Financialisation and Social Reproduction in Baku, Azerbaijan

My current project examines how financialisation and financial instruments are linked to household social reproduction and class transformation in Azerbaijan’s capital, Baku. Following a decade of dramatic oil-fuelled economic growth, the recent oil-price crisis has seen Azerbaijan face economic woes with banking sector instability, currency devaluation, and mounting household indebtedness. This has put the country’s state-driven development model under pressure and undermined its relative economic independence vis-à-vis the world system. So how has this emerging economic landscape of financialisation been formed in relation to elite interests? How does it articulate with broader trends of financial globalisation? And most importantly, how do these processes affect the economic situation of the population?
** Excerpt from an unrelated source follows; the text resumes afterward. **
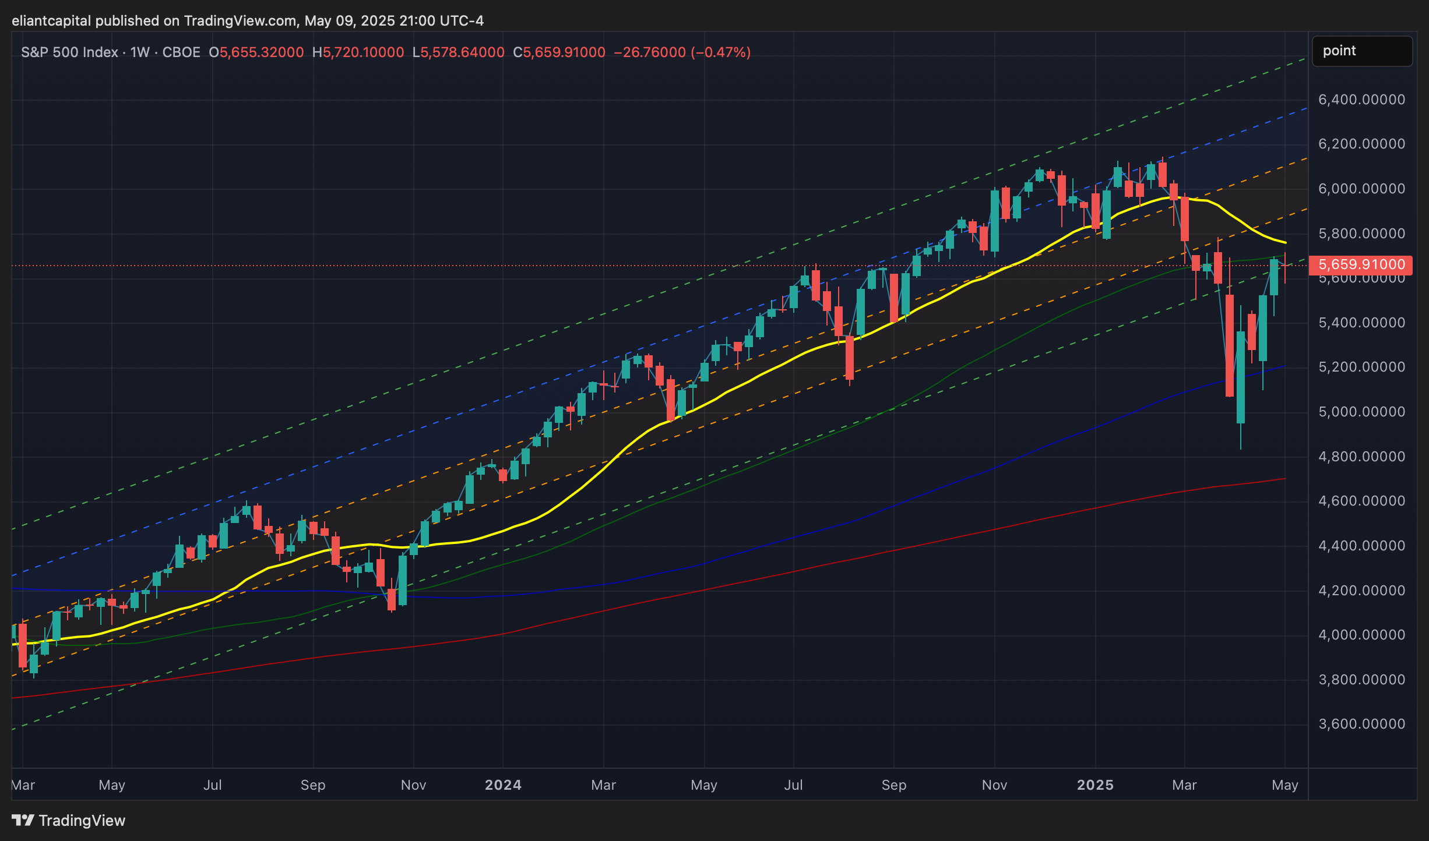Viewport: 1429px width, 841px height.
Task: Click the TradingView logo icon
Action: click(23, 820)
I use a mixed quantitative/qualitative approach to research everyday household financial practices and the domestication of financial instruments (savings, loans, mortgages) by different segments of Baku’s population. The survey, administered to 150 participants, will explore how the use of financial instruments by households relates to the economic and social status of their members in order to identify how the financialisation processes may contribute to patterns of socio-economic stratification. This shall be complemented by in-depth, semi-structured interviews with household members and ethnography of household and community economic practices. In addition, I shall seek to contextualise this with expert interviews that explore the recent economic history of Azerbaijan, especially the development of the banking sector as it is embedded both within the particular economic context and power structures of Azerbaijan and as it relates to broader economic processes.